Maclaurin Series for f(x)=(1-x)^-2: Find Solution

[Physicsnoob90]

Homework Statement

Find the Maclaurin series for f(x)=(1-x)^-2 using the definition of a Macluarin series,[ Assume that f has a power series expansion. Also find

Homework Equations

Maclaurin Series

The Attempt at a Solution

Steps:

1) I found the first 3 derivative of the function

2) I plugged in 0 for x

3) try to use the Macclaurin Series
f(x)= f(0) + f'(0) x + f''(0) x^2 / 2! + f'''(0) x^3 / 3! +...From here, I'm am stuck.

 

[STEMucator]

Homework Statement

Find the Maclaurin series for f(x)=(1-x)^-2 using the definition of a Macluarin series,[ Assume that f has a power series expansion. Also find

Homework Equations

Maclaurin Series

The Attempt at a Solution

Steps:

1) I found the first 3 derivative of the function

2) I plugged in 0 for x

3) try to use the Macclaurin Series
f(x)= f(0) + f'(0) x + f''(0) x^2 / 2! + f'''(0) x^3 / 3! +...


From here, I'm am stuck.

Let $t = -x$, then $f(x) = (1+t)^{-2}$

You now have a case of the binomial theorem with $\alpha = -2$.

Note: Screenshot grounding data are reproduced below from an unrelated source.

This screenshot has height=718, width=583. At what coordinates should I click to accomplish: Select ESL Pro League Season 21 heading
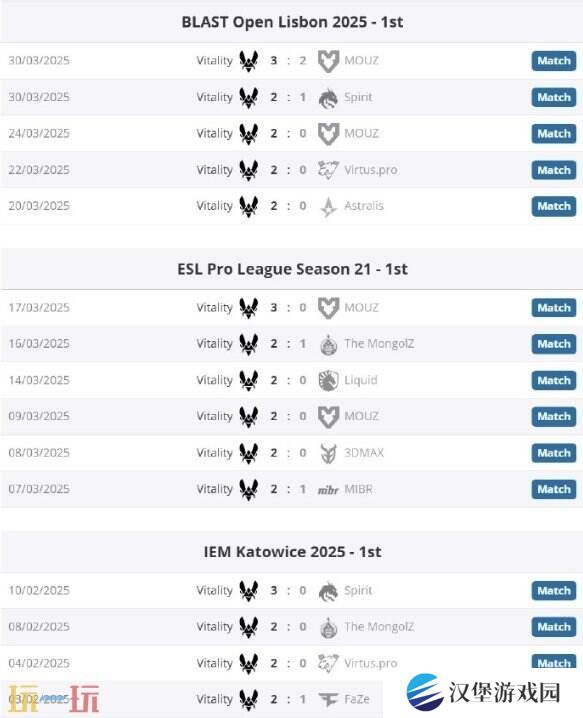click(292, 269)
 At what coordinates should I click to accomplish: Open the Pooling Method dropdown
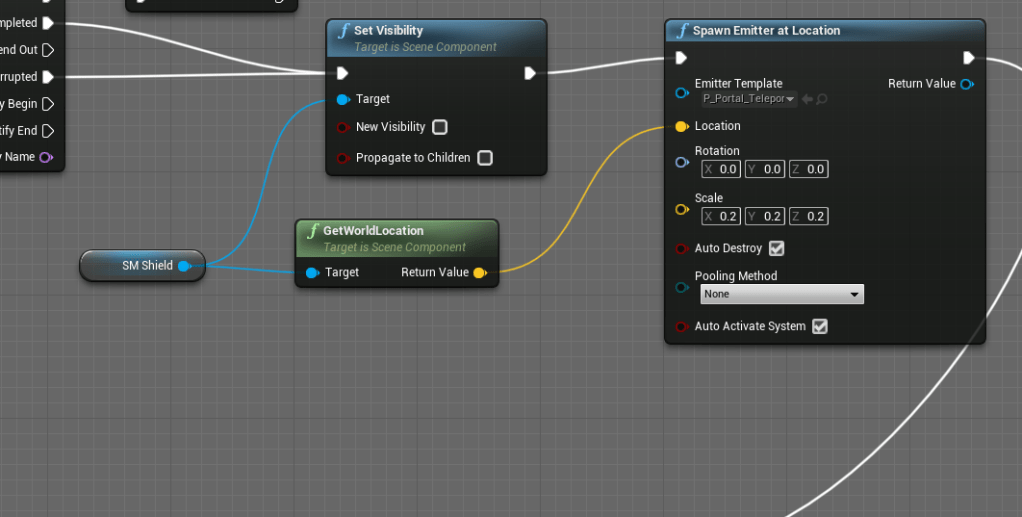point(781,295)
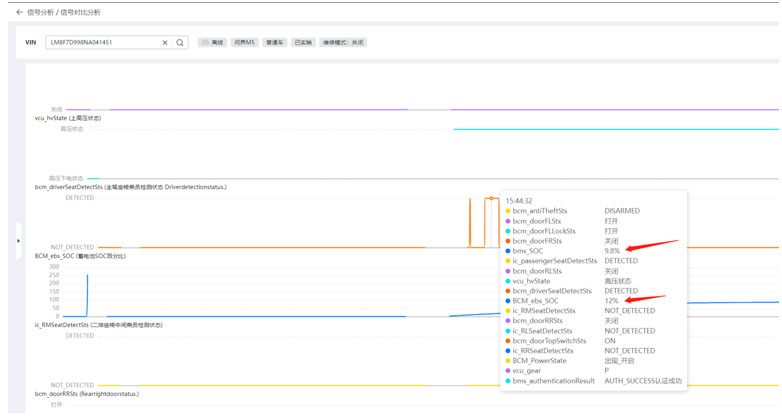The height and width of the screenshot is (417, 782).
Task: Click the 已实销 tag
Action: (x=303, y=43)
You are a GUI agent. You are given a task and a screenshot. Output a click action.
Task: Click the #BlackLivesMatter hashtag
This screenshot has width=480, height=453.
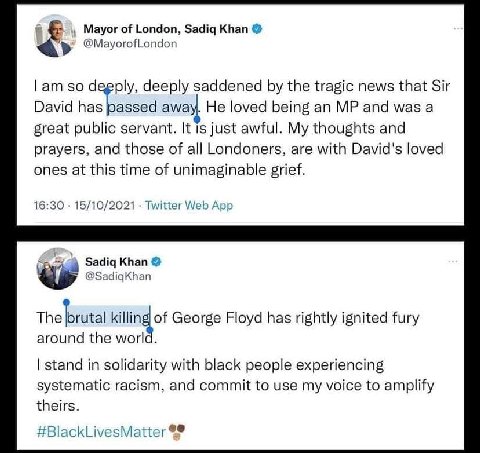point(101,432)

Do you know the binomial series?

 

[Dick]

Homework Statement

Find the Maclaurin series for f(x)=(1-x)^-2 using the definition of a Macluarin series,[ Assume that f has a power series expansion. Also find

Homework Equations

Maclaurin Series

The Attempt at a Solution

Steps:

1) I found the first 3 derivative of the function

2) I plugged in 0 for x

3) try to use the Macclaurin Series
f(x)= f(0) + f'(0) x + f''(0) x^2 / 2! + f'''(0) x^3 / 3! +...


From here, I'm am stuck.

Ok, so what did you get for the first three derivatives evaluated at x=0? What do you get for the first three terms of the series? Don't you see a pattern to continue?

 

[Physicsnoob90]

Ok, so what did you get for the first three derivatives evaluated at x=0? What do you get for the first three terms of the series? Don't you see a pattern to continue?

Here is my work so far:

f(0) = 1
f'(x) = 2(1-x)^-3 ; f'(0) = 2
f''(x) = 6(1-x)^-4 ; f''(0) = 6
f'''(x) = 24(1-x)^-5 ; f'''(0) = 24


f(x) = (1-x)^-2

(1-x)^-2 = 1+2x+6/2! (x^2)+24/3! (x^3)+...

 

[Dick]

Here is my work so far:

f(0) = 1
f'(x) = 2(1-x)^-3 ; f'(0) = 2
f''(x) = 6(1-x)^-4 ; f''(0) = 6
f'''(x) = 24(1-x)^-5 ; f'''(0) = 24


f(x) = (1-x)^-2

(1-x)^-2 = 1+2x+6/2! (x^2)+24/3! (x^3)+...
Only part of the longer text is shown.